READING TEXT:

——

Nice to be away from criticism for leaving the West End because of chronic insomnia last year.


I don’t listen to that noise. I have my own voice on social media, where I can say: if you’re interested in what really happened, the whole story is more complex than being a disease of the week, than someone saying, “I have this battle.”

How complex was it?

It was a gorilla sitting on my chest. I didn’t understand the debilitating consequence of having no sleep. It becomes a tsunami. I was in a void. I didn’t want to let down the audience, the theatre, playwright or the actors. Letting go of all that was the hardest part but I realised the work that I really needed to do was more important than the play – it was work on my sanity.

Was your sanity a risk?

Coming back to the US, I hadn’t slept for 48 hours and had to wait six hours to get my 18-year-old cat through customs. When the customs officer said, “So, how much is your cat worth?” I couldn’t stop laughing hysterically.

You’re not a woman who likes to break down in airports?

I’m a woman who’s sacrificed a lot of her personal life and relationships because of her love of work. But I’m not a one-off; there are lots of women like me out there. Our mothers went through the Great Depression and world war; we feel we can’t let anybody down. Because everyone would point to it, like they do with Hillary Clinton and say, “Oh she’s crying today.”

Did home help your recovery?

I did cognitive behaviour therapy; it’s like putting on a pair of sneakers and going into your past to get a new perspective. And I was gentle with myself. So last Christmas wasn’t about friends and relations; it was a monastic experience of trying to delve.

And when you’re not delving in the cabin?


I love movies, I subscribe to Hulu [US streaming service] and I am really enjoying Ingmar Bergman and John Cassavetes films. I’m catching up on a lot of films that I loved in my younger years. I understand them in a completely different way, but I also have the memory of when I first saw them.

Is there a book on the coffee table, Kim?

——

Stored items:
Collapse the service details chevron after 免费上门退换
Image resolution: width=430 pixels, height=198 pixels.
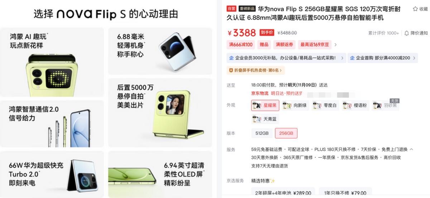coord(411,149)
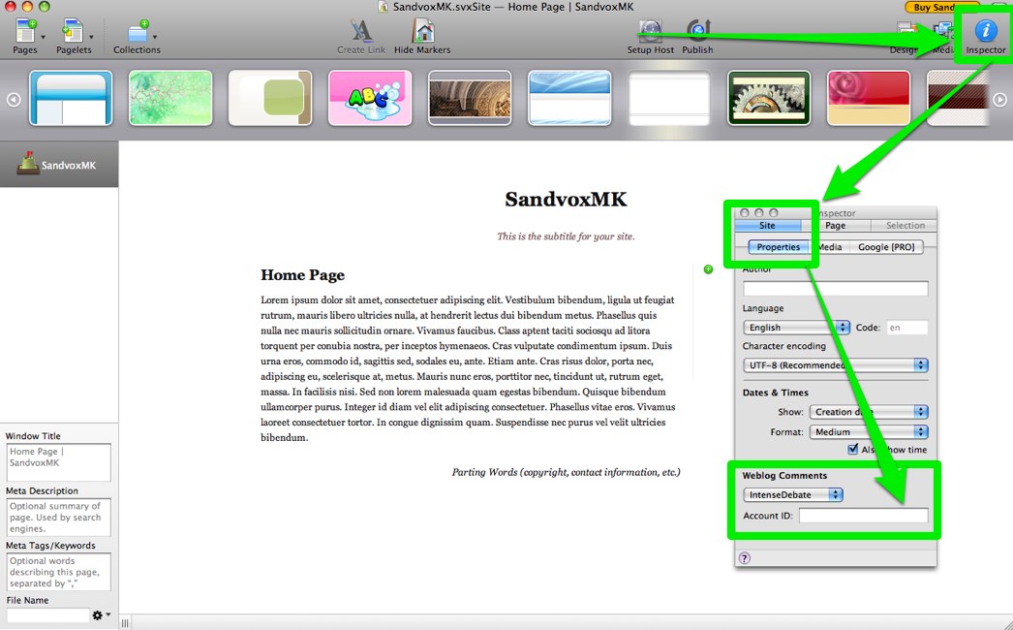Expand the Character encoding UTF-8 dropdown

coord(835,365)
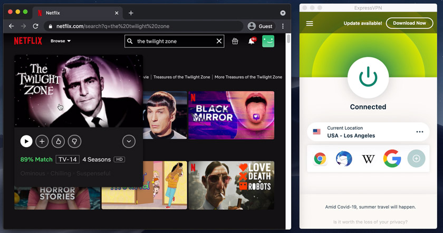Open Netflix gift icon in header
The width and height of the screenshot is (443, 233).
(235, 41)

——

ABOUT THIS TASK:
List every person the interview mentions by name. The items have nothing to do with the interview.

ANSWER TO THE PROBLEM:
Hillary Clinton
Ingmar Bergman
John Cassavetes
Kim